El caso de Inmaculada Echevarría, la mujer de 51 años que murió en la noche del pasado martes en un hospital del Servicio Andaluz de Salud de Granada después de padecer durante décadas una distrofia muscular progresiva, ha puesto sobre la mesa con toda su crudeza el concepto de autonomía del enfermo, contemplado en la legislación sanitaria española desde el año 2002. La muerte de Inmaculada se produjo por su decisión de ser desconectada del respirador que le mantenía con vida pese a estar postrada en una cama desde hace 30 años y mantener únicamente la movilidad de los dedos.

No estamos, por más que haya quedado establecido así de manera impropia en el lenguaje de la calle, ante un caso de eutanasia pasiva. Ese concepto ha quedado desbordado por la propia legislación que establece que no se puede actuar sobre un enfermo si este no quiere, como es el caso. Dicho en términos más coloquiales, ahora es el paciente el que decide "cuándo le llega la hora". Tal determinación debe adecuarse a tres requisitos, perfectamente acreditados en el caso de Inmaculada Echevarría: que la decisión sea libre, que el enfermo esté en pleno uso de sus facultades mentales, no habiendo ninguna circunstancia que las enturbie, y que esté perfectamente informado de las consecuencias de su resolución.

El problema en este tipo de casos es que se trata de una decisión dramática, dado el poco tiempo existente entre el cese de un tratamiento concreto --en este caso la retirada del respirador que la mantenía con vida-- y el desenlace. La supuesta relación causa-efecto crea un natural desasosiego, muy distinto al que se produce con decisiones en el fondo similares --por ejemplo, no dar más quimioterapia a un enfermo terminal de cáncer-- cuando la muerte queda más alejada del momento en que el paciente ejerce su autonomía. Muchísima gente muere en nuestro país cada día después de tomar determinaciones parecidas, en esencia, a la que ha tomado Inmaculada Echevarría. Este caso, además, ha tenido mayor relevancia porque se sabía por los medios de comunicación que la enferma deseaba no seguir viviendo en sus terribles condiciones.
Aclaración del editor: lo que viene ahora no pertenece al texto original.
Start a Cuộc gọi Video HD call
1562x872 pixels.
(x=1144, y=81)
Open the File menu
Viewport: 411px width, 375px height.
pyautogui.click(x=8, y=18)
Por lo demás, la petición de sedación por parte del enfermo a punto de morir es legítima y debe apoyarse en la pretensión de que el paciente no sufra en su momento terminal.

En este caso ha tenido que mediar un traslado previo desde un hospital religioso a otro del sistema público de salud de Andalucía, que ha cumplido lo que determina la legislación. Las orientaciones religiosas están todavía muy presentes en cómo debemos morir, y ayer mismo se produjo una gran polémica, alimentada por el hecho de que el presidente andaluz, Manuel Chaves, dijo que había habido indicaciones directas del Vaticano para que no se le retirase el respirador en la clínica religiosa donde había estado ingresada en los últimos años.